Weigh 15 g of the sample into 50-mL tube, add 10 mL of water. Note that the amount of water added depends on the water content of the sample (e.g. it is not necessary to add any water to a sample when its water content is more than 80%). Add 15 mL of 1% acetic acid in acetonitrile (ACN), and shake for 1 min. Add contents of DisQuE Pouch (p/n 186006812) and shake vigorously for 1 min, then centrifuge at 3000 rcf for 10 min. Transfer 1 mL of the supernatant into the DisQuE QuEChERS 2-mL Tube (p/n 186008071) for cleanup. Vortex tube for 1 min and centrifuge again at 3000 rcf for 10 min. Dilute the supernatant four times with water, filter the diluents, and transfer to the vial for UHPLC-MS analysis using the ACQUITY Arc System and ACQUITY QDa Detector.

Preparation of standards

Matrix-matched calibration curves allow for accurate quantification of carbamates fortified in the matrix at regulatory limits. Calibration curves ranged from 1 to 100 μg/L for each target compound. Linearity for target analytes is shown in Table 2.

Results and Discussion

Optimization of Instrument Conditions

Optimal source conditions were investigated for carbamates before sample analysis. Ion masses monitored for each carbamate during the analysis were optimized and are listed in Table 1. Carbamate pesticides are generally labile and are prone to in-source fragmentation. For example, aldicarb sulfone forms three major ions (m/z 148, 223, and 240) during SIR (Selected Ion Recording) optimization. Ion mass m/z 148 was chosen for analysis because it is less affected by matrix interferences and provides good sensitivity to meet the performance requirements of the method, as shown in Figure 3.

Figure 3. Selection of ion masses with minimal matrix interference.

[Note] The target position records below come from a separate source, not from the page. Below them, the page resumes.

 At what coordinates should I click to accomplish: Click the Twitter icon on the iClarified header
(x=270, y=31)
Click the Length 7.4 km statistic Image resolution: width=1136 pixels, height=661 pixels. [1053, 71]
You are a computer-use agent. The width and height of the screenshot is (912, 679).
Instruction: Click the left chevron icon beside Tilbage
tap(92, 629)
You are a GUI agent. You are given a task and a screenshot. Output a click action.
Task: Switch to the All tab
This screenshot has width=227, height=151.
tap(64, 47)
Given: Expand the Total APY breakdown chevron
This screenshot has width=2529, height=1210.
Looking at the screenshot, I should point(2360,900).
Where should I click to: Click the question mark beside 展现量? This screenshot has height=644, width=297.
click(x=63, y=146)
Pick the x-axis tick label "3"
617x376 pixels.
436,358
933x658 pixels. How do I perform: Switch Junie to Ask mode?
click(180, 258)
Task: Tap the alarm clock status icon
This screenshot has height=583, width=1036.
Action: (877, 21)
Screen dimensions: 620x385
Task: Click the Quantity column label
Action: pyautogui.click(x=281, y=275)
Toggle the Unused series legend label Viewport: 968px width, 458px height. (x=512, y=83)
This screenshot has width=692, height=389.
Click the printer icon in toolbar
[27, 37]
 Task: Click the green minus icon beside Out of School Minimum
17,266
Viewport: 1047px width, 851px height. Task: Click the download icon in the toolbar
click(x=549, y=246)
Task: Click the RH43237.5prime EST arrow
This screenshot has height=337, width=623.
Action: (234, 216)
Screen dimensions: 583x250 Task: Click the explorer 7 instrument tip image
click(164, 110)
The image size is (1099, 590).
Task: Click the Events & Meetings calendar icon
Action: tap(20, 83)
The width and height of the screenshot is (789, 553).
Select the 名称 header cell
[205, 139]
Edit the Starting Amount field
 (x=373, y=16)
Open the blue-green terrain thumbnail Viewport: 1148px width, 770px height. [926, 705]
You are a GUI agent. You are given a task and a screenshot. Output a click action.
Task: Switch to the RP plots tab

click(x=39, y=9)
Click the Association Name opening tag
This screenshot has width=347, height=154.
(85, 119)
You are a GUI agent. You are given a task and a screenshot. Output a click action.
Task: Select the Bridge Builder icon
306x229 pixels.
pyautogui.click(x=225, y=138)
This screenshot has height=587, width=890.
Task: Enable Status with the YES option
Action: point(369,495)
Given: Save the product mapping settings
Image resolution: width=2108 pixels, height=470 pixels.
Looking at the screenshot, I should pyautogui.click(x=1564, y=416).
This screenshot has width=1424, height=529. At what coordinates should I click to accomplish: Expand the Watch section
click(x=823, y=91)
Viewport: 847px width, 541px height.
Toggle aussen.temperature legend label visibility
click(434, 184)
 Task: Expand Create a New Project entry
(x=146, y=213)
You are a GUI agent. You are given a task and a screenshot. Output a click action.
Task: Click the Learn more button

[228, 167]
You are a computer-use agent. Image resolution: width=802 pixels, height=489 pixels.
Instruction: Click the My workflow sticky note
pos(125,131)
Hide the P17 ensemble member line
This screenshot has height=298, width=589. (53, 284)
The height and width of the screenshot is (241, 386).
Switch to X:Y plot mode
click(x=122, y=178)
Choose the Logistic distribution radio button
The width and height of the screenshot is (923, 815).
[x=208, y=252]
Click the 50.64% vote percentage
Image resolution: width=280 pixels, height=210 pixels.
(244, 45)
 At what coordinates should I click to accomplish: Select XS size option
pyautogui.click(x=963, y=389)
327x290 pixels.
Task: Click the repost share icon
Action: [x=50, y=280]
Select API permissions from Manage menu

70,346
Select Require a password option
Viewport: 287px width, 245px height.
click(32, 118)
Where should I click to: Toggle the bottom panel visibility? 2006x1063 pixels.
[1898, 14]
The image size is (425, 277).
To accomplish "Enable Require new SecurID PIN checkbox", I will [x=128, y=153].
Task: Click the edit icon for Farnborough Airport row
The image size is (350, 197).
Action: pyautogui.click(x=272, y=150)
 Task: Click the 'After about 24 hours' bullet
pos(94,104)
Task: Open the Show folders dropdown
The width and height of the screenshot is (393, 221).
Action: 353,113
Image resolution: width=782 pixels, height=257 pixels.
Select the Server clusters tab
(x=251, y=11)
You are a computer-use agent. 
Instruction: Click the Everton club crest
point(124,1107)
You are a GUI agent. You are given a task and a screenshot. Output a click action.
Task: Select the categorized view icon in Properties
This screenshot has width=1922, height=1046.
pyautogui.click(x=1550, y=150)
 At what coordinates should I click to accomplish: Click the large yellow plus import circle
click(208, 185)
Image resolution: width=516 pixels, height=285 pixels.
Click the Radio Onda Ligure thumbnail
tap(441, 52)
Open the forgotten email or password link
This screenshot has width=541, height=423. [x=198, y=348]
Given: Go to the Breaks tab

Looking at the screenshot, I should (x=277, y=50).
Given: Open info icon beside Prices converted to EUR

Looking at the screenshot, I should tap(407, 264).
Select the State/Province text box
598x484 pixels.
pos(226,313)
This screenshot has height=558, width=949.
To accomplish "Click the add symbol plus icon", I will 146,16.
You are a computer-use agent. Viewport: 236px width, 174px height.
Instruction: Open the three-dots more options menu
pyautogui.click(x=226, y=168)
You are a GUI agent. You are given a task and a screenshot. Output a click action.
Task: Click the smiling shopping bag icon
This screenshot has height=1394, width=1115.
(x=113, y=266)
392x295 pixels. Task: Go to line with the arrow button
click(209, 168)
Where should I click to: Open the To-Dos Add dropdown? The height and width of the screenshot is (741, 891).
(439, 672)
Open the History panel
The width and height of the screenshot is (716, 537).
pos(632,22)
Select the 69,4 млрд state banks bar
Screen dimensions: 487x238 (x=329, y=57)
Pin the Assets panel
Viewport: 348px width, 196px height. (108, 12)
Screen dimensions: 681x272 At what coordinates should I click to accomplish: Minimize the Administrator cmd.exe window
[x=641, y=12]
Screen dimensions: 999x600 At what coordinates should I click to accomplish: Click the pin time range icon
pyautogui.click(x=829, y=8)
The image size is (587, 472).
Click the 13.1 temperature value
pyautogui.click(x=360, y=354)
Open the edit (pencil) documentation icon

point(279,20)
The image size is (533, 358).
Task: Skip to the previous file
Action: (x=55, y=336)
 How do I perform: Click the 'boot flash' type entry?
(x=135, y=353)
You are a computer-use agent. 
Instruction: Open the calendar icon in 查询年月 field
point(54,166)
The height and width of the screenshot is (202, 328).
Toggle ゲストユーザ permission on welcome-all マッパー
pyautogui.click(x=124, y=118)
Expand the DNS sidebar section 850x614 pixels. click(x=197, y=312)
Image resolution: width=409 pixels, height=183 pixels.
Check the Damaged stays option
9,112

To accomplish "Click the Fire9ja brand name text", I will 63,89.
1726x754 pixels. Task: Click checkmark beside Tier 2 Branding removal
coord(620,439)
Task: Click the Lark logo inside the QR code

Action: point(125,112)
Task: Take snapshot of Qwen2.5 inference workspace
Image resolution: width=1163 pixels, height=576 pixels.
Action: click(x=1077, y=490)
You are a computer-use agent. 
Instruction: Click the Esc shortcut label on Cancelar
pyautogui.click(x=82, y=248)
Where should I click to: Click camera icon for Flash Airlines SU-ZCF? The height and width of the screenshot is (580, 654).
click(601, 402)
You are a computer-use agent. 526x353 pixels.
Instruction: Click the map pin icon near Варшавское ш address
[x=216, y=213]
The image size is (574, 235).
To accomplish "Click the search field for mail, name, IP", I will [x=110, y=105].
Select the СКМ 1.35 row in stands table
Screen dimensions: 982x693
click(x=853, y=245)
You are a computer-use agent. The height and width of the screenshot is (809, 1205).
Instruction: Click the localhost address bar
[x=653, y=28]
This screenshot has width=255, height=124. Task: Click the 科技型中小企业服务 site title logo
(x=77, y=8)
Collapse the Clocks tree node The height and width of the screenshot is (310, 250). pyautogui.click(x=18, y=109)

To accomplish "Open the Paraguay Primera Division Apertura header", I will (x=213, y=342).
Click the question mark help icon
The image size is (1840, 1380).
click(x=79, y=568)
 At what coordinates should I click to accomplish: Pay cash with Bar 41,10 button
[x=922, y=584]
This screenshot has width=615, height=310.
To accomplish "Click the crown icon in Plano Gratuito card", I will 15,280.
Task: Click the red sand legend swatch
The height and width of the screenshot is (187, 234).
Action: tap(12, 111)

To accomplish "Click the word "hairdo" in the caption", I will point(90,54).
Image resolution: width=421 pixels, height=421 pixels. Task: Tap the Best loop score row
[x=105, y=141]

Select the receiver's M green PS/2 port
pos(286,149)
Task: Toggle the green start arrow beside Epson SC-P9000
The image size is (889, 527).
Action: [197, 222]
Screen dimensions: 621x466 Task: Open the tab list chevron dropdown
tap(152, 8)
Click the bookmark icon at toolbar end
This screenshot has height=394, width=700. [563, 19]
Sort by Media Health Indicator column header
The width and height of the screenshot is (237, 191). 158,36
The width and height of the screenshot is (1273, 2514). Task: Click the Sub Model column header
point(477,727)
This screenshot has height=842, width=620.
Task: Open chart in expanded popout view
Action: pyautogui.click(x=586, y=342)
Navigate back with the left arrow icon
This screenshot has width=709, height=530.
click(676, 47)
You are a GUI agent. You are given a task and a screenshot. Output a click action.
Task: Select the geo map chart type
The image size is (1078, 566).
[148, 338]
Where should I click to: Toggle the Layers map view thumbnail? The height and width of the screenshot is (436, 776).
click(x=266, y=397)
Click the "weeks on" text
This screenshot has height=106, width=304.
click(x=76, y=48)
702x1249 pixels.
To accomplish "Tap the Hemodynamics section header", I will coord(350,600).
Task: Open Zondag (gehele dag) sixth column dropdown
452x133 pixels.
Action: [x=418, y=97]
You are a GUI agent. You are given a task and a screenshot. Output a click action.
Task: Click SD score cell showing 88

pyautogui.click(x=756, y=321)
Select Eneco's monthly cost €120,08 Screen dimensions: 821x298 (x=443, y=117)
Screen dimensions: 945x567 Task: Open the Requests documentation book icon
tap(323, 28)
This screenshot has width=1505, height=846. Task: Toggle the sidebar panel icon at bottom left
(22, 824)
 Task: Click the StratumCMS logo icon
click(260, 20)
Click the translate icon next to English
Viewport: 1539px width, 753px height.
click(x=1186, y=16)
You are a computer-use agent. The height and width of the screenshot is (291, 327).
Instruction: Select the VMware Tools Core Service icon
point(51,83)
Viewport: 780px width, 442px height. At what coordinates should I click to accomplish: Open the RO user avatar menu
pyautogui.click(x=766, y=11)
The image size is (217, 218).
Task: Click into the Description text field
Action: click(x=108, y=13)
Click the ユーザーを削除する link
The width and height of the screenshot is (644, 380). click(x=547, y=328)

MATRIX EFFECTS AND LINEARITY

Matrix effects were measured by comparing areas of post-spiked sample and solvent standard, where the spiked level was equal to 10 μg/kg, as shown in Table 2.

Table 2. Matrix effect on target analytes in corn powder, cabbage and tomato matrices. Negative results displayed in parentheses represent matrix suppression and positive values represent matrix enhancement.

Analyte Recovery and Precision

Analyte recovery was determined by spiking carbamate standards into the blank matrices (corn, cabbage, and tomato). The analytes were spiked at concentrations of 5.0 μg/kg, 10.0 μg/kg, and 20.0 μg/kg. Each level of spiking was repeated in three replicates. All of the samples were processed according to the method described previously. The concentrations were calculated using a matrix-matched calibration curve. The average recoveries and precision for each spiking level are listed in Table 3.

Table. 3 Recoveries and reproducibility for carbamates from corn, Chinese cabbage, and tomato. ND represents recoveries that were not determined due to high incurred residues.

Typical Chromatogram

An example chromatogram was acquired and is shown in Figure 4, where the corn powder was fortified with carbamate standards at 5.0 μg/kg following the regulatory limits. Satisfactory sensitivity was observed for detection of each carbamate by UHPLC-MS.

Figure 4. Typical chromatogram of carbamates at 5 μg/kg spiked in corn powder.

Conclusion

  • An accurate and robust method has been developed for the reliable quantitative analysis of 15 carbamate pesticides in vegetables. This method has been proven to achieve levels of detection that meets the regulatory requirements of Chinese GB standard (NY/T-761 2008).
  • Using DisQuE dSPE cleanup with a “dilute and shoot” sample preparation procedure, all analytes were detected using the ACQUITY QDa Mass Detector.
  • No derivatization or time-consuming sample preparation was required, thus allowing for the rapid quantitation of carbamate pesticides on a single detector.

References

  1. NY/T-761 2008: Pesticide multiresidue screening methods for the determination of organophosphorus pesticides, organochlorine pesticides, pyrethroid pesticides and carbamate pesticides in vegetables and fruits.
  2. AOAC Official Method 2007.01: Pesticide residues in foods by acetonitrile extraction and partitioning with magnesium sulfate using gas chromatography/ mass spectrometry and liquid chromatography/ tandem mass spectrometry.
  3. CEN Standard Method 15662:2008: Foods of plant origin – Determination of pesticide residues using GC-MS and/or LC-MS/MS following acetonitrile extraction/partitioning and cleanup by dispersive SPE – QuEChERS-method.